Thursday
I started my programme at noon today with Kathleen who is working on a project on interculturalisation within the LGBT federation. She drove us to the federal reception centre for asylum seekers in Sint Truiden. We were welcomed by Bart Hermans, initiator of the AHHA project, a project to customise counselling for LGBT Asylum seekers.
He took us round to have a look at the centre and to give us a broad explanation about how the daily life in the Centre is organised. He allowed access to view all the facilities at the centre and also allowed us to takes pictures of anything we saw there, except for the inhabitants of the centre themselves, according to the respect for their privacy.
At 3pm we were invited to an audience of about 20 staff members from the centre A few came from another centre to join the event, among them the two directors.
Bart gave a brief introduction about how the project started and the future targets, which include raising awareness about the presence of LGBT people in the reception centres and developing capacity to counsel them. They then plan to transfer the experience from this centre where they are trying out initiatives and going through a learning process to other centres as a training programme.
The audience was invited to hear my story. I told them about my family background, my faith as a Christian, the decision to come out as a gay Anglican, and all the impact it had on my life, and also about how it is to live as a refugee and to go through an asylum determination procedure. The audience was listening carefully and put forward very interesting questions, raising issues that were of relevance to the situation in their own centre.
The position of women, the role of religions, the discussion about identifying as a gay or being in the closet, we shared ideas and visions about the issues.

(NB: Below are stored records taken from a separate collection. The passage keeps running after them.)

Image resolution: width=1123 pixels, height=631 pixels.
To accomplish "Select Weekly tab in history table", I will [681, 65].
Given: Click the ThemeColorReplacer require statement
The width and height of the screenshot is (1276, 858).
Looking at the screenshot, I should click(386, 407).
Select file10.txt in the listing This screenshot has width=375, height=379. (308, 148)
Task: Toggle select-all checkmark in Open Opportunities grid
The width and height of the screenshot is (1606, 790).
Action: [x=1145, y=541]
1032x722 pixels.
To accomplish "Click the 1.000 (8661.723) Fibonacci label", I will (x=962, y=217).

I could feel that listening to my life story was a revealing experience for them and I can now hope it will help the centre to better understand LGBT people.
From Sint Truiden we had to travel to Antwerp where we were invited to the studios of Radio Centraal for the weekly queer radio program Pink Wave, which is broadcast every Thursday between 20.30 and 22.30. Radio Centraal is an alternative socially engaged local broadcasting initiative but the Pink Wave program is also streamed to their website, where you can listen to it. I will post the link to the programme as soon as it is out on the website. The interview gave an opportunity to tell my story once more and to raise issues concerning LGBT people in Nigeria. My faith as a Christian Anglican was a strange experience for the people interviewing me. They mostly know people turning their back on the church, but when I said we LGBT’s will not pack our bags and walk out from the church where we belong for the sake of some conservative hypocrites, I could feel that they were supporting my assertive attitude towards the church as an institution.
The details of the interview you will listen to when I post the link, so there’s no reason to write out details here. Antwerp Central railway station made a big impression on me - it is a real cathedral for trains and passengers. On our way to the radio station, we passed the tower of the cathedral and Europe’s first skyscraper called ‘boerentoren’ a 98m high art-deco tower. The story goes that the towers are in love and in the past they even wrote public love letters to each other, which they then rolled out from their tops so the public could enjoy their relationshop.